ТЕКСТ ДЛЯ ЧТЕНИЯ:
******************************

Такая жизнь, такое отношение к нам простых душ, чающих света, имели такую чарующую прелесть, что мне и теперь приятно вспомнить ее: каждую минуту мы чувствовали, что мы нужны, что мы не лишние. Это сознание своей полезности и было той притягивающей силой, которая влекла нашу молодежь в деревню; только там можно было иметь чистую душу и спокойную совесть, и если нас оторвали от этой жизни, от этой деятельности, то в этом были виноваты не мы.
Как подобает «новым» людям, мы старались вести жизнь самую простую. Не роскошь — тень роскоши была изгнана из нашего домашнего обихода; мы не употребляли белого хлеба, по неделям не видали мяса; каждый лишний кусок становился нам поперек горла среди общей бедности и скудости. Из 25 рублей жалованья, которое я получала, мы проживали 10–12, включая и плату женщине, которая вела наше скромное хозяйство. Нечего и говорить, что мы совершенно изгнали крестьянские приношения деньгами и натурой, столь обычные в деревне. Когда какая-нибудь бедная баба приносила свой скромный подарок — пару яиц, то, чтоб не показаться гордой, я принимала их и совала ей в руку мелкую монету, и так как я говорила: «Годится на свечи», т. е. на ее религиозную потребность, то не было случая, чтоб плата отвергалась.
Совестно выговорить, что жизнь, которая казалась нам естественной и должна бы назваться нормальной, была диким, раздирающим диссонансом в деревне; она нарушала ту систему хищения и бессовестного эгоизма, которая, начинаясь миллионами у подножия трона, спускалась по нисходящим ступеням до грошей сельских обывателей.

******************************

ПРОВЕРКА ПОНИМАНИЯ:
**a)** Сколько рублей из жалованья в 25 рублей уходило на жизнь, согласно тексту о жизни в деревне?
**b)** Напишите продолжение текста о жизни в деревне, начиная сразу после его последнего предложения.

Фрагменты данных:
******************************

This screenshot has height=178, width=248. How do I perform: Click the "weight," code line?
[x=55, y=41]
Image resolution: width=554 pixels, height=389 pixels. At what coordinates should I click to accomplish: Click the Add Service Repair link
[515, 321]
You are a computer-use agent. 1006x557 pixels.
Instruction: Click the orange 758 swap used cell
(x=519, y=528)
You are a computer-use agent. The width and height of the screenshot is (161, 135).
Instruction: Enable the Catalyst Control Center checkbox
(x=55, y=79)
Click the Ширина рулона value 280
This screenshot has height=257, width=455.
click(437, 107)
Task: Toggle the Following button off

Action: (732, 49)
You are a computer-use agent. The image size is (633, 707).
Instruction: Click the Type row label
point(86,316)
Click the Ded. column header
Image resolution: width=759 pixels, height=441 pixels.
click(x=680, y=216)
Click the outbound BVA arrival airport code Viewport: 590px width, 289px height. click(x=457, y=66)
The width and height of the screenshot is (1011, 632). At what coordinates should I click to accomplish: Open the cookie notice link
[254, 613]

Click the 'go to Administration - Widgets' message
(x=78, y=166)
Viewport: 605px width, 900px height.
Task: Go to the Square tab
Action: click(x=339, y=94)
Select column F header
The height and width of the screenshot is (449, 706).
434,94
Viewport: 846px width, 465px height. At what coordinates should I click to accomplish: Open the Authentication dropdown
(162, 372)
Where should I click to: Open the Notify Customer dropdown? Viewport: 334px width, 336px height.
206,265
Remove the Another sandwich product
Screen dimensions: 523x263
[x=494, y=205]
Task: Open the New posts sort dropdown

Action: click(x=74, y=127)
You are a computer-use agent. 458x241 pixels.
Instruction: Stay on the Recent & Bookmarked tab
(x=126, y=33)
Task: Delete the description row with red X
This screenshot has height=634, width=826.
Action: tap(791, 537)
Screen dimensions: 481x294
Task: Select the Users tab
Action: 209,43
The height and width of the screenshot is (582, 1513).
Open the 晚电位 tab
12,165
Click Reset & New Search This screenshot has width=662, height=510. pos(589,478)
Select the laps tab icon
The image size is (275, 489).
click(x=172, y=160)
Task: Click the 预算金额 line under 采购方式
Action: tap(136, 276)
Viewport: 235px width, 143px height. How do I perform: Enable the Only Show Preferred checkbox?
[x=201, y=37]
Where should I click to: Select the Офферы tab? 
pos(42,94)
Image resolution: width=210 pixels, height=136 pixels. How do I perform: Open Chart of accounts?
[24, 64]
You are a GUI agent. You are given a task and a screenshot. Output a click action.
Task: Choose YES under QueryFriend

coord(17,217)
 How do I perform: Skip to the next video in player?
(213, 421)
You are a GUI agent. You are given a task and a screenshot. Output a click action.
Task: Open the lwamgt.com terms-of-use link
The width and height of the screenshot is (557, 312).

******************************

ПИСЬМЕННЫЕ ОТВЕТЫ:
**a)** 10–12 рублей, включая плату женщине, которая вела хозяйство.

**b)**
Деревенские хищники были мелки, ничтожны, жалки, но и бюджет крестьянина охватывал рубли, десятки рублей; его платежи (подушные, поземельные, земские, мирские) равнялись в отдельности копейкам, но далеко превосходили платежные силы его. При таких условиях урвать много, конечно, не было возможности; зато то, что урывалось, составляло последнее достояние неимущих — трудно расставаться с трудовыми грошами. Борьба из-за этих грошей с посторонними аппетитами наполняла жизнь деревни. Наше появление угрожало этим аппетитам. Когда к постели больного призывали одновременно меня и священника, разве мог он торговаться за требу? Когда мы присутствовали на волостном суде, разве не считал писарь четвертаков, полтинников или взяток натурою, которых мы лишали его? К этому прибавлялись опасения, что в случае злоупотребления, насилия или вымогательства мы можем написать жалобу обиженному и через знакомство в городе (с председателем, следователями) довести дело до суда, до сведения архиерея и т. п. И деревенские пауки принялись за свою паутину. То недоверие, которое царило между властью, с одной стороны, и народом, обществом, интеллигенцией — с другой, давало готовое оружие, с которым трудно было бы не победить.